The system aids the spatial positioning and orientation of instrument holders used in neurosurgical procedures.
The surgical tool can be used on adult and pediatric patients suffering from various neurological conditions. The first time experts used Stealth Autoguide on a UH patient was mid-November.
“Medtronic chose us based on our experience in precision, minimally invasive approaches to brain tumors,” Andrew Sloan, MD, director of the brain tumor and neuro-oncology center, as well as the Center for Translational Neuro-oncology at UH’s Neurological Institute and the Seidman Cancer Center, said in the announcement.
With Stealth Autoguide, a surgeon can place an electrode or catheter in the brain or perform a biopsy with the help of a robot, which allows for accuracy in movements, while simultaneously receiving visualization and feedback through a computer system, the press release stated.
Sloan noted that previously, UH leveraged Laster interstitial thermal therapy (LITT), which is a technique used to treat primary and metastatic brain tumors that are hard to reach with traditional surgery.
Additionally, LITT can help with clinical trials for glioblastoma (GMB), including a trial testing the poliovirus against brain cancer.
“The Stealth Autoguide provides us with an important, innovative tool to use for intricate brain procedures,” said Nick Bambakidis, MD, director of the UH Neurological Institute. “This system enables us to precisely and reproducibly target lesions deep within the brain.”
Implementation of the robotic surgery platform will also benefit patients by allowing providers to perform neurosurgeries without shaving the patient’s head. The technology also negates the need for a large stereotactic headframe, which is generally needed for specific brain procedures and surgeries.
At the end of 2019, Medtronic received FDA clearance for its Stealth Autoguide.
Specifically, the system was cleared for use in biopsy procedures, stereoelectroencephalography (sEEG) depth electrode placement, and for positioning the Visualase bone anchor in catheter placement.
“This technology delivers on the promise that University Hospitals Seidman Cancer Center will lead the region by providing leading edge surgical procedures and outstanding patient outcomes,” said Ted Teknos, MD, president of UH Seidman.
“Robotic technology has revolutionized the field of minimally invasive surgery in many parts of the human body and the central nervous system is one of the last frontiers,” he stated.
Over the past two decades, robotic cancer surgery has seen a significant increase in adoption across clinical specialties.

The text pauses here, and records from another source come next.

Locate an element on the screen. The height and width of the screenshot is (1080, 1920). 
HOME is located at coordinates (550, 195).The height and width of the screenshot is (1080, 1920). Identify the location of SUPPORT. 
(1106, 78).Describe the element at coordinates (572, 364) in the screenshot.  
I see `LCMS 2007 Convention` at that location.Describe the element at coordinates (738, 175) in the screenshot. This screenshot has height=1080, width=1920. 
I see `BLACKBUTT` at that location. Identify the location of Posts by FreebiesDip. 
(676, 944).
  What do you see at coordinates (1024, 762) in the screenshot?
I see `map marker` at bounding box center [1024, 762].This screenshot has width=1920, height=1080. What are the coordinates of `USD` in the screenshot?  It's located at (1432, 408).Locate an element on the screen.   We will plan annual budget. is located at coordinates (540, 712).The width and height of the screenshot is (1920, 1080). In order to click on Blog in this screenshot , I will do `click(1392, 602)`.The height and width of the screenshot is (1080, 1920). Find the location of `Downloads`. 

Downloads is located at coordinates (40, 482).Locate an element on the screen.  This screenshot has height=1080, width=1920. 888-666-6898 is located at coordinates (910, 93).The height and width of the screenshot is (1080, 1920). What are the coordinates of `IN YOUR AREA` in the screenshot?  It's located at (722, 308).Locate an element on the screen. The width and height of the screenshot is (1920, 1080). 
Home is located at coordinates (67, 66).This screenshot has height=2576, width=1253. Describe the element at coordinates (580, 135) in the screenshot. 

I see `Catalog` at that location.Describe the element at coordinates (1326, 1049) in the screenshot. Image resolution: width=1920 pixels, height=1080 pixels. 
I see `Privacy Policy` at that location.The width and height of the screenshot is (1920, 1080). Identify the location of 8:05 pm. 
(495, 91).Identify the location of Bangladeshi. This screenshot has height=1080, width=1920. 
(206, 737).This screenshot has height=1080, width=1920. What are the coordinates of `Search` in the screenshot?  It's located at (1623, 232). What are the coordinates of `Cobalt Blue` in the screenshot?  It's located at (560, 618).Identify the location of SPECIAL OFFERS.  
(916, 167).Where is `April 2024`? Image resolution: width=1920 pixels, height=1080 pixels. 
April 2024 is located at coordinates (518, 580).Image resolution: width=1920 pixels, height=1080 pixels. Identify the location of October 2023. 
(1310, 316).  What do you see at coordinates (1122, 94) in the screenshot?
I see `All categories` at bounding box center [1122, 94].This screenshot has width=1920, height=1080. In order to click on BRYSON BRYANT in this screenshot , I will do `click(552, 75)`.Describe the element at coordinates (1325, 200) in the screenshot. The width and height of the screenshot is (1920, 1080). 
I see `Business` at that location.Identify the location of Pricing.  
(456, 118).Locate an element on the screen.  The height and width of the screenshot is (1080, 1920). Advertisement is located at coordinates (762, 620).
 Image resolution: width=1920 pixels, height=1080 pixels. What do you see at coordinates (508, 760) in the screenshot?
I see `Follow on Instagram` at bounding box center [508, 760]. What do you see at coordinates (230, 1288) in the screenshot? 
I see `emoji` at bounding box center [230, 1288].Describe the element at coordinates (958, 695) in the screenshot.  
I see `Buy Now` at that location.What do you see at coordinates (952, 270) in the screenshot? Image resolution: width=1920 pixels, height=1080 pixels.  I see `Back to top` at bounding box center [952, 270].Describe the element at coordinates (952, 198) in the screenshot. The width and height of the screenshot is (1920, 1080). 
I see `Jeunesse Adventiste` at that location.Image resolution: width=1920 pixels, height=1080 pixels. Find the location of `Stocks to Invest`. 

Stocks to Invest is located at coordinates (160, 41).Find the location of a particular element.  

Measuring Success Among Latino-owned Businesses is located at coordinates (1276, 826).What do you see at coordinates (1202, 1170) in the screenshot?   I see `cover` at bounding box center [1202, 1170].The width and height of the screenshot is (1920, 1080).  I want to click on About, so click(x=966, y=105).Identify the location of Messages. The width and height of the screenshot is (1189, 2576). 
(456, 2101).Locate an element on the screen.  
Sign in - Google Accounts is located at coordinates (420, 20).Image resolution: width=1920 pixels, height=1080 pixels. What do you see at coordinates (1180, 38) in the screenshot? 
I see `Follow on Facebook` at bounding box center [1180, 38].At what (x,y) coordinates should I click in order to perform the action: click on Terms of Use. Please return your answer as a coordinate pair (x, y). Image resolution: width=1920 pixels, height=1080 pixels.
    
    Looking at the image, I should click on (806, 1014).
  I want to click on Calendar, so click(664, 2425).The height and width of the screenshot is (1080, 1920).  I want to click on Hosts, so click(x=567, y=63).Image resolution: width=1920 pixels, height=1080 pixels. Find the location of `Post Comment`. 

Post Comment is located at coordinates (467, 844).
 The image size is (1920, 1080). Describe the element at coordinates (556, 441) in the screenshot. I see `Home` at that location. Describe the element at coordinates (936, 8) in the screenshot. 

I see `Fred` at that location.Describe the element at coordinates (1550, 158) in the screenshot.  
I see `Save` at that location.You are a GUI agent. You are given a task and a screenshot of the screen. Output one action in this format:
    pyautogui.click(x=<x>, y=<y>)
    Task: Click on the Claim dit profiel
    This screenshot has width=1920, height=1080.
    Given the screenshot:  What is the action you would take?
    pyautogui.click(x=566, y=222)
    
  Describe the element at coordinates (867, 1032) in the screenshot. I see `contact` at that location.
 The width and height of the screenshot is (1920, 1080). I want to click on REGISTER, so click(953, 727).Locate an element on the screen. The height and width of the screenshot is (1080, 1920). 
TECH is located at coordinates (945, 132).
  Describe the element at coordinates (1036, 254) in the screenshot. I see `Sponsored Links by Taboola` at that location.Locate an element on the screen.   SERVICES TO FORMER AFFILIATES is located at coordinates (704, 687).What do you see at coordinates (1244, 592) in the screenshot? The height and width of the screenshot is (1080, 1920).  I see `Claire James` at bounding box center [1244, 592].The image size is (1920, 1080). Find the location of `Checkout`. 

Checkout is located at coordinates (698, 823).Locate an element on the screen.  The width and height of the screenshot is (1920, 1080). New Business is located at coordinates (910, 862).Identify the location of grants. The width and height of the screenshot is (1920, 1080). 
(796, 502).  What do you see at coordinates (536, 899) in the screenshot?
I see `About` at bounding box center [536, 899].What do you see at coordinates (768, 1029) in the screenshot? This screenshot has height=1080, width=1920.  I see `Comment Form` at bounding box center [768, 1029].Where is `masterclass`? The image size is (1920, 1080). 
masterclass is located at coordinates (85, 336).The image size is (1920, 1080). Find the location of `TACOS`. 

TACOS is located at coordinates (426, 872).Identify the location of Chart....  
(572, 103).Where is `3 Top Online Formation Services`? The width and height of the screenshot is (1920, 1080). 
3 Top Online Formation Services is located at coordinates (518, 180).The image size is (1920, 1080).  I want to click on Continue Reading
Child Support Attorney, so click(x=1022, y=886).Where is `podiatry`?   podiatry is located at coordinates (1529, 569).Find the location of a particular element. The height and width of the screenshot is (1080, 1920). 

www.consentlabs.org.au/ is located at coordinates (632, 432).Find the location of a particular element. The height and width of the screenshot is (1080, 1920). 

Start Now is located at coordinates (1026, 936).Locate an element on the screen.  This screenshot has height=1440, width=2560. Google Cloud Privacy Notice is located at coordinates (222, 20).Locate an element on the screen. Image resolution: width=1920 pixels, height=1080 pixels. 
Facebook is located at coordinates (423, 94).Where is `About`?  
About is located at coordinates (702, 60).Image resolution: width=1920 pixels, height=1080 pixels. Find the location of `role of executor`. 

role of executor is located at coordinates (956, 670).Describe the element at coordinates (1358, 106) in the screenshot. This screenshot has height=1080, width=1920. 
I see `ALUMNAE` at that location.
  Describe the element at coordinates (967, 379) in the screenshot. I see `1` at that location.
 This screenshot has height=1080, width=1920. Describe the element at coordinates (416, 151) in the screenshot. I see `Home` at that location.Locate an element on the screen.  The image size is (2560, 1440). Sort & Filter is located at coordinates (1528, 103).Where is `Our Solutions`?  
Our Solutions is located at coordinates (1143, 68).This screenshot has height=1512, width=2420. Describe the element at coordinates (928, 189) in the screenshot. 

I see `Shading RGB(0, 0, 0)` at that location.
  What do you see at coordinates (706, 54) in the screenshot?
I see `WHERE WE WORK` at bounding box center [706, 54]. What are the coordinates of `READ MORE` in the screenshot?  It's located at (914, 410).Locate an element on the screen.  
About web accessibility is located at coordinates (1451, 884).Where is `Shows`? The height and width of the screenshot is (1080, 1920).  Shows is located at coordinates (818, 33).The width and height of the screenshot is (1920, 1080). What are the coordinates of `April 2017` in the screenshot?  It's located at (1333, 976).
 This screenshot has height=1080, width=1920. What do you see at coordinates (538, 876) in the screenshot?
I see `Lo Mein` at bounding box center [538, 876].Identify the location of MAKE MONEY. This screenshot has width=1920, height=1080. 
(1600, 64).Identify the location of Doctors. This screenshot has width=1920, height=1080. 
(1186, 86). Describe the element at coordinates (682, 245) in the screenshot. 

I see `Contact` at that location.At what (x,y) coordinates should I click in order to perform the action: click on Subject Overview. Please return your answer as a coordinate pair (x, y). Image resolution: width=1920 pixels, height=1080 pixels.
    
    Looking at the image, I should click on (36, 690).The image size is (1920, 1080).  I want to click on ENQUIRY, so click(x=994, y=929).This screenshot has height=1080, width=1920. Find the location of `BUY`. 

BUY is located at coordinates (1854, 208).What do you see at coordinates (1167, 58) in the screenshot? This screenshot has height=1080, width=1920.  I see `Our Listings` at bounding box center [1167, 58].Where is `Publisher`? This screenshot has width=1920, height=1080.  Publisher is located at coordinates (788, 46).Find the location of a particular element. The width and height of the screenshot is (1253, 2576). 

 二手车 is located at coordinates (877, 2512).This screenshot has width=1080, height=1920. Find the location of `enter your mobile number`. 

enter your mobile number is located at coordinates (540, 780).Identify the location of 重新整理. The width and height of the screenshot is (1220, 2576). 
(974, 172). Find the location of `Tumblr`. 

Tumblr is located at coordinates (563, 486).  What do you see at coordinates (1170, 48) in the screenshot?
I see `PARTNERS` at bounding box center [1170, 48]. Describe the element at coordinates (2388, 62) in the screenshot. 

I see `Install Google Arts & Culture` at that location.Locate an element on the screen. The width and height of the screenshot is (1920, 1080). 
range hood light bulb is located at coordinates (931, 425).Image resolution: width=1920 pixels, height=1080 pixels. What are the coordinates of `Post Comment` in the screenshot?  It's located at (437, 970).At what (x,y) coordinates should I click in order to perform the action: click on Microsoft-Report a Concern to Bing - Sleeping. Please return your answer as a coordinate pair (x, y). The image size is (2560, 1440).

A February study of 15,893 patients who underwent five major cancer surgery procedures found that robotic cancer surgery was appealing from a patient’s perspective due to the lower out-of-pocket costs compared to open surgery.
Specifically, the largest disparity was for partial colectomy, totaling $4,620 for open surgery and $3,435 for robotic surgery, a $1,140 difference between the two approaches. Length of stay also saw a 0.94 percentage point decrease in the study period.
And hospitals are continuing to adopt the innovative, expensive surgeries despite a recent FDA warning calling on providers to not use robotic surgery for certain procedures given a lack of evidence on risks and benefits.
For example, the use of surgical robots can result in injury, unexpected complications, or possibly poorer long-term patient outcomes. And oftentimes, these systems might not provide accurate feedback, causing adverse events to take place.
Brigham and Women’s Hospital researchers believe that patient demand is to blame.
“A key reason why hospitals are willing to absorb the high up-front costs of robotic surgery is patient demand,” the study highlighted. “Investigators have shown that institutions acquiring surgical robotics have seen a dramatic increase in their surgical volume.”